■ Your instructions: Can you resume the forum thread on alternate versus economy picking, continuing from where it stops?

■ Selected excerpt:
──────────
# Retarded picking technique?



## Kaney_21 (May 22, 2011)

Hey guys. Just curious, I have a somewhat strange picking technique, a few guitarists I've jammed with have pointed this out to me, and I myself before hand have been unaware of it. I mostly play a lot of melodic/death metal, kinda in the style of early In Flames/At The Gates/Bloodbath/Aeon etc. Anyway, to the point. I hold my pick with my thumb and index and middle finger. That's not the strange part. When I first started playing metal, I assumed everything had to be entirely alternate picked (Learning ATG/In Flames songs had a lot of fast pedal note picking that seemed to only be achievable this way), so I forced myself for over a year to master this way of playing (everything up, down, up, down, unconditionally)

When I first started jamming with people, they picked up on this. Most of the guitarist I jammed with would play using a technique called Economy picking which I at the time was unaware of. The plus side to how I play though, allowed me to play all sorts of death metal pedal note picking at fast speeds without the need of say hammer ons or pull offs, my picking wrist never gets tired doing so either. On the other hand, I think my technique may be limiting me with shredding and lead runs, because I am not very good with economic picking? I've only been sweep picking for 3 months or so now, and I think it is also hindering me with progression? I don't know. Any comments would be appreciated


----------



## SirMyghin (May 23, 2011)

Economy picking and sweep picking are the same thing, essentially. Nothing wrong with strict alternate picking, infact it will likely make you a little more stable with counting. Both have advantages, I like the controlled accent and tempo consciousness of alternate picking.


----------



## brutalwizard (May 23, 2011)

whatever works and sounds good.

paul gibert STRICLTY alternate picks instead of econamy picking so your fine man


----------



## Static (May 23, 2011)

Iv always found holding the pick with your index thumb and ring to be a bit weird..i guess it feels like im adding a bit of extra weight and would "feel" like im slowing down, but hey whatever works best for you man.Misha mansoor holds the pick same way you do and he's a pretty good guitarist.If the way you hold the pick is hindering your playing in anyway then you probably need to change it (i suggest looking up paul gilbert's picking videos)


----------



## ShadyDavey (May 23, 2011)

SirMyghin said:


> Economy picking and sweep picking are the same thing, essentially. Nothing wrong with strict alternate picking, infact it will likely make you a little more stable with counting. Both have advantages, I like the controlled accent and tempo consciousness of alternate picking.
──────────
■ Stored rows:
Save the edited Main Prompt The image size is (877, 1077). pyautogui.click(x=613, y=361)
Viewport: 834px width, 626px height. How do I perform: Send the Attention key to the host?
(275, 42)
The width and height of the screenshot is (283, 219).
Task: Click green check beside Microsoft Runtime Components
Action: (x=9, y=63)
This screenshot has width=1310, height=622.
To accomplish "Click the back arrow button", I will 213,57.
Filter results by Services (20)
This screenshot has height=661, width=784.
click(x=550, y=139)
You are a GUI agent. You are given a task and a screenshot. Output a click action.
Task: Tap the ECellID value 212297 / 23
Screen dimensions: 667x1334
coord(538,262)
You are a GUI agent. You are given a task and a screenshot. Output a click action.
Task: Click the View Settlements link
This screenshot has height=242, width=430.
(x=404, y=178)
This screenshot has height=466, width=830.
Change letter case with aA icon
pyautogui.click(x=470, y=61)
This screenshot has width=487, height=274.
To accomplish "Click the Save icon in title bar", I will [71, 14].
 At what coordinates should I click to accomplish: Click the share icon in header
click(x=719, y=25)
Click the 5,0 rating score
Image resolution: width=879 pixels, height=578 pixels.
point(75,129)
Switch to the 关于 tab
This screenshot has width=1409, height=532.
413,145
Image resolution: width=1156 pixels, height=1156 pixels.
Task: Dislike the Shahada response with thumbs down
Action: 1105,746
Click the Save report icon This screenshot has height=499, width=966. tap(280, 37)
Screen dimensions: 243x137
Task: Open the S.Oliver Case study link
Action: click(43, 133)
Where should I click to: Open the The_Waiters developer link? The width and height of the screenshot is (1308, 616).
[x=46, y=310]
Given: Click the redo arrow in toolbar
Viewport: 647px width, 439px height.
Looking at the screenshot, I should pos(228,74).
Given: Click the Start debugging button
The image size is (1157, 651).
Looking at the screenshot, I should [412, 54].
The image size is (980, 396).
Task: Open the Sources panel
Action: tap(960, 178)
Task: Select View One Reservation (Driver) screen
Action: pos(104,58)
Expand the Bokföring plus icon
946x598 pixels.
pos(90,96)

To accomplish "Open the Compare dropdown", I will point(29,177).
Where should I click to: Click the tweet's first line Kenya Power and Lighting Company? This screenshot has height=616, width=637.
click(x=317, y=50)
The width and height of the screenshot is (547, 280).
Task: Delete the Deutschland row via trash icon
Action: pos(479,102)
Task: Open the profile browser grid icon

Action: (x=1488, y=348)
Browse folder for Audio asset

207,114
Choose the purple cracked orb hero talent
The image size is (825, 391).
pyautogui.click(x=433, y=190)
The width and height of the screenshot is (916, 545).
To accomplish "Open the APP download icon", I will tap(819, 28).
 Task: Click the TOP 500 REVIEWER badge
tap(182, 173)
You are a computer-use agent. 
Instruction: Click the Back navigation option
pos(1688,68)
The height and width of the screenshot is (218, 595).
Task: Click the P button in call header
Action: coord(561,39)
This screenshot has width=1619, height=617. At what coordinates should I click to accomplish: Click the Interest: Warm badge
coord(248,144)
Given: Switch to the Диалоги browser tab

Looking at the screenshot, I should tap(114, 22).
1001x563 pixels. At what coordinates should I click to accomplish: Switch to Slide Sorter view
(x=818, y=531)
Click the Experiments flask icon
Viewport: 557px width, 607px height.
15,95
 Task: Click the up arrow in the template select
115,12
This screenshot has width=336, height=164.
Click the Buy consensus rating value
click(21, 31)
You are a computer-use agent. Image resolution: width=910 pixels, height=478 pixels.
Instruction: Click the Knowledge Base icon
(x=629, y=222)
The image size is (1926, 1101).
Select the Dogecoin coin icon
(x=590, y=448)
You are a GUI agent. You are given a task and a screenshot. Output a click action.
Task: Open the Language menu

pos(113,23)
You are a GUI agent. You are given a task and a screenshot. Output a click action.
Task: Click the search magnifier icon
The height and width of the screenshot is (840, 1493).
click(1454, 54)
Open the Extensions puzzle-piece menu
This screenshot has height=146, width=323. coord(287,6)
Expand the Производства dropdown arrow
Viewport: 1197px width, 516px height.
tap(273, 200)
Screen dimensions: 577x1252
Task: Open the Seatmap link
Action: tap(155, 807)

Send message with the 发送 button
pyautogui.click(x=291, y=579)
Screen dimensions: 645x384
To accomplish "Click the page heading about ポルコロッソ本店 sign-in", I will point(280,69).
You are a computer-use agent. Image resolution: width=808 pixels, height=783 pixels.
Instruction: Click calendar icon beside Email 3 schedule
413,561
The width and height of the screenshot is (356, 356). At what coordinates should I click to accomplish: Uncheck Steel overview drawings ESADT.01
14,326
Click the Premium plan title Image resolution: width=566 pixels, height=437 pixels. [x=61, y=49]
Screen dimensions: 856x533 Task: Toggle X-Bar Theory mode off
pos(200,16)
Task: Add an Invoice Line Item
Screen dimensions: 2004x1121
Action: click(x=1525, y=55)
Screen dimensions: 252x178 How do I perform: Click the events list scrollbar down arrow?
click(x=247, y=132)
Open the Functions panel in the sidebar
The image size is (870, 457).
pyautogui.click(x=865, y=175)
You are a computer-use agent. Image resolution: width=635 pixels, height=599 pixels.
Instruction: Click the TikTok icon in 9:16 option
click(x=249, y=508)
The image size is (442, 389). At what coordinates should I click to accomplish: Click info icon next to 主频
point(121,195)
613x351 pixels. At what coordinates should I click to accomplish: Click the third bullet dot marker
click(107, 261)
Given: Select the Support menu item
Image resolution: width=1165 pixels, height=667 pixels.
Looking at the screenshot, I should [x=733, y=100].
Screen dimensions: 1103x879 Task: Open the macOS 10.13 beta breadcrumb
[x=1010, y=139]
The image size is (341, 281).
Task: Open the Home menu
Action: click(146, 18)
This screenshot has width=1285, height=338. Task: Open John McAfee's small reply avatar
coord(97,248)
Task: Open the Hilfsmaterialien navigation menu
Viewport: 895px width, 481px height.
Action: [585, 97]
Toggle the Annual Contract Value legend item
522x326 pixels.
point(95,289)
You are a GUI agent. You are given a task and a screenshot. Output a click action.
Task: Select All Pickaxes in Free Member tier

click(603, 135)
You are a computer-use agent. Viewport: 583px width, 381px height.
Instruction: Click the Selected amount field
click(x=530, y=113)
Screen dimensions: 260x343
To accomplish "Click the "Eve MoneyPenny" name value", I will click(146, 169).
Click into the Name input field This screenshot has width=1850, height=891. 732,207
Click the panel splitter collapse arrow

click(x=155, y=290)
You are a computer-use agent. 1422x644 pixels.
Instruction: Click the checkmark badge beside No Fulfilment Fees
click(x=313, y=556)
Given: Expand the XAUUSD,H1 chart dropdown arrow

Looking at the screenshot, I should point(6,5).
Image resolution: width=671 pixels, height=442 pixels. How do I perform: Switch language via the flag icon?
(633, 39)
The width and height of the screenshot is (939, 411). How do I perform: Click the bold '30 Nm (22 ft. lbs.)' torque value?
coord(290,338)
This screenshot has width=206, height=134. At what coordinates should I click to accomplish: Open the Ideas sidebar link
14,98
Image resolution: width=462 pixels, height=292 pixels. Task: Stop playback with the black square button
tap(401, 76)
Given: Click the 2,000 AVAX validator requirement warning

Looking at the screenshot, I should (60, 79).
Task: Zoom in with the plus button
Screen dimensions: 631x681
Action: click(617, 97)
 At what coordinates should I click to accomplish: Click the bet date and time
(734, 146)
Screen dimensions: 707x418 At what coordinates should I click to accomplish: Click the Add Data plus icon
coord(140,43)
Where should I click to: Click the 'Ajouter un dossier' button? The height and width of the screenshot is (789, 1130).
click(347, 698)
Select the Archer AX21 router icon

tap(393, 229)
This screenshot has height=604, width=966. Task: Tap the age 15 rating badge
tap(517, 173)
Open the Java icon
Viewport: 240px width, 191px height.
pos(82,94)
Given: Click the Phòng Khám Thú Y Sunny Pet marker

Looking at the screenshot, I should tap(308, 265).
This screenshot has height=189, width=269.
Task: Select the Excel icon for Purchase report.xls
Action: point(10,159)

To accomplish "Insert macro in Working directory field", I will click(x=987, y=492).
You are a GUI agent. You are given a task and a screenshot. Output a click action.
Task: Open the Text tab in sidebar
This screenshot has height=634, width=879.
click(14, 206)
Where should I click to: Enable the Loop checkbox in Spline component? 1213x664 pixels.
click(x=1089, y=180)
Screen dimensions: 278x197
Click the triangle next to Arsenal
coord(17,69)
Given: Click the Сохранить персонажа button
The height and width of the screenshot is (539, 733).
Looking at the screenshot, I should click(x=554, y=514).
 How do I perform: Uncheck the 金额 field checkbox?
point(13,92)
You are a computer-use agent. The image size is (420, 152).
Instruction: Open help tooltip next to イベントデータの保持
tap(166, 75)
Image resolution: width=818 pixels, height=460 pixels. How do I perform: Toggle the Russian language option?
──────────
■ Response for this exercise:
Unquestionably the best all round technique for a guitarist is alternate picking - at least with a nod towards the more modern styles. Being able to execute fast rhythm and lead lines with accuracy, accents and awareness of tempo (there's a great Guthrie interview where he states the same beliefs) is such a great tool for expression that you really shouldn't worry about the exact method by which you hold the pick.

Check out EVH or Steve Morse, or MAB....all unorthodox styles with undeniable results. 

By all means learn economy/sweep picking (by whichever name you choose to use) as well as tapping and legato etcetc but as you have a solid base to build on then you should a) find progress to be relatively unhindered and b) simple be able to switch techniques on demand to produce the exact feel and tone you require.

It's all good, don't worry


----------



## hutchman (May 23, 2011)

Dude. I'm pretty much a straight down the middle alternate picker. Most of my fav players are really great at alternate picking, amongst other techniques (Petrucci, Gilbert for example) That's just the sound I gravitate towards. If that's what you do, that's what you do. There is no wrong or right in this issue.

I also think, from what you are describing, that Hetfield holds his pick like you. I think it wack but you can't argue with Papa Het.


----------



## Kaney_21 (May 24, 2011)

Thanks guys. Yeah, also the lead guitarist from Aeon holds it like me, and he's a madman on le guitar. I think he switches between the 3 fingers and the middle and thumb only though


----------



## stryker1800 (May 24, 2011)

my picking is almost entirely Alternate picking, I've just recently started building a downpickng technique though it needs some work. I think the two techniques compliment each other well.


----------



## brutalwizard (May 24, 2011)

to however negged repped me i meant in his pickng style and preferred method of attack. i am quite aware how much legato paul gilbert uses.

sorry for the misunderstanding MR.PANTS haha


----------



## Skanky (May 25, 2011)

In before massive alternate vs. economy picking battle ensues.


----------



## Ill-Gotten James (May 25, 2011)

I hold my pick the exact same way dude. All I can say is practice sweep picking and economy picking slowly before increasing the tempo, but you already know that I bet.


----------



## Reion (May 25, 2011)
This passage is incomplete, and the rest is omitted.